T Kasaba et al. J Anesth. 1991 Jul.

Abstract

The effect of abdominal surgery on median nerve somatosensory evoked potentials (SEPs) was studied in 8 enflurane and nitrous oxide anesthesia (GOE) patients. We further compared the effect of epidural anesthesia. The first recording was done immediately prior to induction. Anesthesia was then induced with 5 mg.kg(-1) i.v. of thiopental and maintained with 1.0% enflurane, 66% N(2)O and 33% O(2). Before skin incision for abdominal surgery, the second recording was performed under GOE anesthesia and the third recording during surgery. Then 2% lidocaine was injected into the epidural space through a preinserted catheter, and after 15 min the fourth recording was obtained. The latencies of peaks N1, P2 and N2 and the amplitudes of N1-P2 and P2-N2 were measured. The latencies of N1, P2 and N2 increased and the amplitudes of N1-P2 and P2-N2 deceased significantly after the induction of anesthesia compared with the control values. During abdominal surgery the latencies of N1 and P2 decreased and the amplitudes of N1-P2 and P2-N2 increased.

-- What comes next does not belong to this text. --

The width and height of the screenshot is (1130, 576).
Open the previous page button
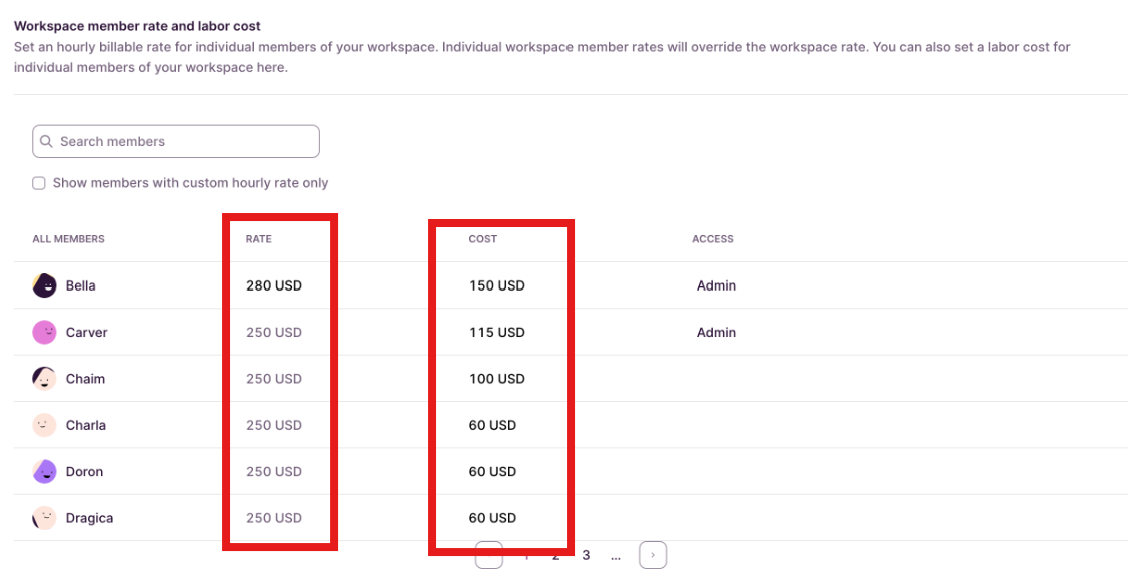point(489,554)
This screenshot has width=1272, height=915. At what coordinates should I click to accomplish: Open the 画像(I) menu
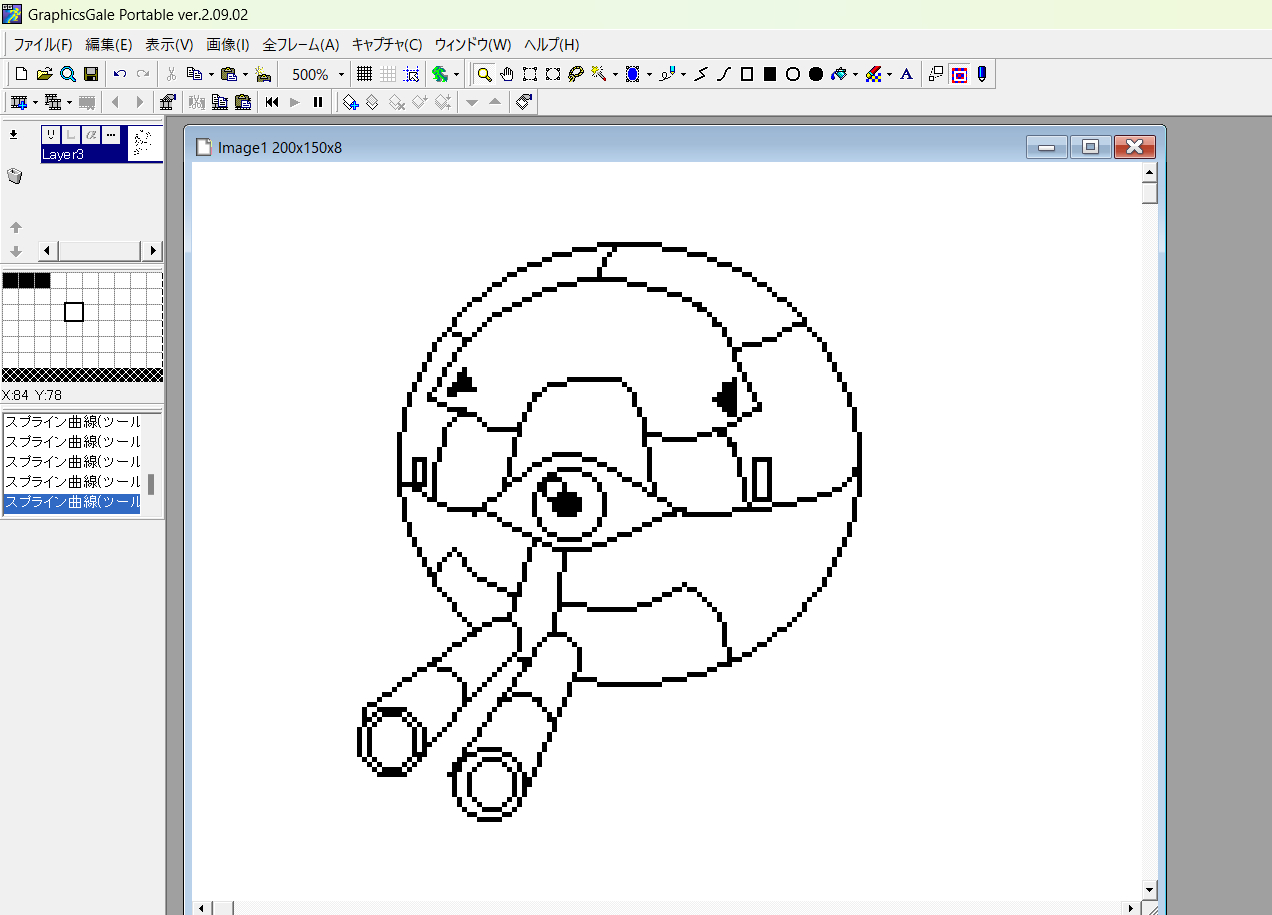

After epidural anesthesia, however, the latencies of N1 and P2 increased and the amplitudes of N1-P2 and P2-N2 decreased significantly and returned almost to the values recorded under preoperative GOE anesthesia. These phenomena indicated that the excitations produced by surgical stimulation in nerve ending might have been transmitted to the central nervous system via spinal nerves and blocked by epidural anesthesia.